TO DO: Write out each of the lines below, keeping every character unchanged.

(Records from a data collection)

━━━

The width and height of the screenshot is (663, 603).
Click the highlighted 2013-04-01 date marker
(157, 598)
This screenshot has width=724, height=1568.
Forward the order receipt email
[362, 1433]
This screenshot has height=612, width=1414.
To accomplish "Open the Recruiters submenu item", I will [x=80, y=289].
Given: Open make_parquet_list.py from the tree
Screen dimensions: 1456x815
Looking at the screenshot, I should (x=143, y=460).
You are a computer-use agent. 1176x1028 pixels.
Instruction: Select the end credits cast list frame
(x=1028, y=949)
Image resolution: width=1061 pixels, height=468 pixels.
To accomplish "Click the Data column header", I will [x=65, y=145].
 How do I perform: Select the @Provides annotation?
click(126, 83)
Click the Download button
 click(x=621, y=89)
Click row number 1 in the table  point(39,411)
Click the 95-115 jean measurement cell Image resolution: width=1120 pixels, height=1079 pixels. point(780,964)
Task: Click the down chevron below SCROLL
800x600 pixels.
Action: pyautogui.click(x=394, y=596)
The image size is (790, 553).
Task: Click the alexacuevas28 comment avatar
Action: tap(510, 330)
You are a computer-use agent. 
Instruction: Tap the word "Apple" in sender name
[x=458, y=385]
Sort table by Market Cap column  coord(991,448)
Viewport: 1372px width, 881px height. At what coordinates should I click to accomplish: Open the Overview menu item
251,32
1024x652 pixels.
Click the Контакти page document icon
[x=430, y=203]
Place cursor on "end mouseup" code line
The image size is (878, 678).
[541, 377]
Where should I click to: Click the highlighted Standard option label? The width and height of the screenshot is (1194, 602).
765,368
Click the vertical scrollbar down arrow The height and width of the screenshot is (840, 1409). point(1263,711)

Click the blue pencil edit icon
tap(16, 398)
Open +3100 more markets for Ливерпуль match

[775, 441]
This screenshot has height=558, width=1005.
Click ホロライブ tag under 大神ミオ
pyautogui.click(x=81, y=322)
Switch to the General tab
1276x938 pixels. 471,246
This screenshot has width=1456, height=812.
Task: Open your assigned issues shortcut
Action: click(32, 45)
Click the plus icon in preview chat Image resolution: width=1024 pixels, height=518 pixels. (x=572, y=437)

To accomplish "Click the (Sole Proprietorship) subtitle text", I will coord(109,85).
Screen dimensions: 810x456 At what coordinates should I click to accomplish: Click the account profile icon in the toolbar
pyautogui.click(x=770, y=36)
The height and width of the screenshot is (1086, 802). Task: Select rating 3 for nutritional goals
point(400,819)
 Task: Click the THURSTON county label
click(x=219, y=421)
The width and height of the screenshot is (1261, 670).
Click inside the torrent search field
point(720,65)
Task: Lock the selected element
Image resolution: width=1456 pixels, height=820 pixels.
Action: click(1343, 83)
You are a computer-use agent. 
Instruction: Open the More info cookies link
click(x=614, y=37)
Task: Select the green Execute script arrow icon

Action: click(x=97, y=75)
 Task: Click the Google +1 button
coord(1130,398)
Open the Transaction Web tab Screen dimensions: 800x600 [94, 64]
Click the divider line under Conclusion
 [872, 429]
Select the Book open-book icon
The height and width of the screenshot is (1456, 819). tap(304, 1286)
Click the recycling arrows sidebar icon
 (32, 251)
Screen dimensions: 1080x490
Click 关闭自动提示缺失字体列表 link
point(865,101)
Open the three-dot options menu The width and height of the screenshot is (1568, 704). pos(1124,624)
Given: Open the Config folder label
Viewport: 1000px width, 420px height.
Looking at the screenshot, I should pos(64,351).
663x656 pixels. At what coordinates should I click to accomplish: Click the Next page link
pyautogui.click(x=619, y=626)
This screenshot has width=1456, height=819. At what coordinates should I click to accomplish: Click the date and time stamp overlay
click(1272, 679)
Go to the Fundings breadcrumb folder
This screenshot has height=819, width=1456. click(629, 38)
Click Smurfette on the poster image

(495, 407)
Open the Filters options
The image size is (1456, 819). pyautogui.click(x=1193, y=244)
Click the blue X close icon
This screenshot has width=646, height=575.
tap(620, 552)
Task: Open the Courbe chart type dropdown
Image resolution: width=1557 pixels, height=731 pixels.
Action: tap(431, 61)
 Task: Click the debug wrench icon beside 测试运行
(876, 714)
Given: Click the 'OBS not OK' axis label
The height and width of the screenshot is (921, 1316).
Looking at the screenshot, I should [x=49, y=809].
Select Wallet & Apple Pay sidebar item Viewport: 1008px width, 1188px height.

━━━

REPLY TO THE EXERCISE:
The width and height of the screenshot is (663, 603).
Click the highlighted 2013-04-01 date marker
(157, 598)
This screenshot has width=724, height=1568.
Forward the order receipt email
[362, 1433]
This screenshot has height=612, width=1414.
To accomplish "Open the Recruiters submenu item", I will [x=80, y=289].
Given: Open make_parquet_list.py from the tree
Screen dimensions: 1456x815
Looking at the screenshot, I should (x=143, y=460).
You are a computer-use agent. 1176x1028 pixels.
Instruction: Select the end credits cast list frame
(x=1028, y=949)
Image resolution: width=1061 pixels, height=468 pixels.
To accomplish "Click the Data column header", I will [x=65, y=145].
 How do I perform: Select the @Provides annotation?
click(126, 83)
Click the Download button
 click(x=621, y=89)
Click row number 1 in the table  point(39,411)
Click the 95-115 jean measurement cell Image resolution: width=1120 pixels, height=1079 pixels. point(780,964)
Task: Click the down chevron below SCROLL
800x600 pixels.
Action: pyautogui.click(x=394, y=596)
The image size is (790, 553).
Task: Click the alexacuevas28 comment avatar
Action: tap(510, 330)
You are a computer-use agent. 
Instruction: Tap the word "Apple" in sender name
[x=458, y=385]
Sort table by Market Cap column  coord(991,448)
Viewport: 1372px width, 881px height. At what coordinates should I click to accomplish: Open the Overview menu item
251,32
1024x652 pixels.
Click the Контакти page document icon
[x=430, y=203]
Place cursor on "end mouseup" code line
The image size is (878, 678).
[541, 377]
Where should I click to: Click the highlighted Standard option label? The width and height of the screenshot is (1194, 602).
765,368
Click the vertical scrollbar down arrow The height and width of the screenshot is (840, 1409). point(1263,711)

Click the blue pencil edit icon
tap(16, 398)
Open +3100 more markets for Ливерпуль match

[775, 441]
This screenshot has height=558, width=1005.
Click ホロライブ tag under 大神ミオ
pyautogui.click(x=81, y=322)
Switch to the General tab
1276x938 pixels. 471,246
This screenshot has width=1456, height=812.
Task: Open your assigned issues shortcut
Action: click(32, 45)
Click the plus icon in preview chat Image resolution: width=1024 pixels, height=518 pixels. (x=572, y=437)

To accomplish "Click the (Sole Proprietorship) subtitle text", I will coord(109,85).
Screen dimensions: 810x456 At what coordinates should I click to accomplish: Click the account profile icon in the toolbar
pyautogui.click(x=770, y=36)
The height and width of the screenshot is (1086, 802). Task: Select rating 3 for nutritional goals
point(400,819)
 Task: Click the THURSTON county label
click(x=219, y=421)
The width and height of the screenshot is (1261, 670).
Click inside the torrent search field
point(720,65)
Task: Lock the selected element
Image resolution: width=1456 pixels, height=820 pixels.
Action: click(1343, 83)
You are a computer-use agent. 
Instruction: Open the More info cookies link
click(x=614, y=37)
Task: Select the green Execute script arrow icon

Action: click(x=97, y=75)
 Task: Click the Google +1 button
coord(1130,398)
Open the Transaction Web tab Screen dimensions: 800x600 [94, 64]
Click the divider line under Conclusion
 [872, 429]
Select the Book open-book icon
The height and width of the screenshot is (1456, 819). tap(304, 1286)
Click the recycling arrows sidebar icon
 (32, 251)
Screen dimensions: 1080x490
Click 关闭自动提示缺失字体列表 link
point(865,101)
Open the three-dot options menu The width and height of the screenshot is (1568, 704). pos(1124,624)
Given: Open the Config folder label
Viewport: 1000px width, 420px height.
Looking at the screenshot, I should pos(64,351).
663x656 pixels. At what coordinates should I click to accomplish: Click the Next page link
pyautogui.click(x=619, y=626)
This screenshot has width=1456, height=819. At what coordinates should I click to accomplish: Click the date and time stamp overlay
click(1272, 679)
Go to the Fundings breadcrumb folder
This screenshot has height=819, width=1456. click(629, 38)
Click Smurfette on the poster image

(495, 407)
Open the Filters options
The image size is (1456, 819). pyautogui.click(x=1193, y=244)
Click the blue X close icon
This screenshot has width=646, height=575.
tap(620, 552)
Task: Open the Courbe chart type dropdown
Image resolution: width=1557 pixels, height=731 pixels.
Action: tap(431, 61)
 Task: Click the debug wrench icon beside 测试运行
(876, 714)
Given: Click the 'OBS not OK' axis label
The height and width of the screenshot is (921, 1316).
Looking at the screenshot, I should [x=49, y=809].
Select Wallet & Apple Pay sidebar item Viewport: 1008px width, 1188px height.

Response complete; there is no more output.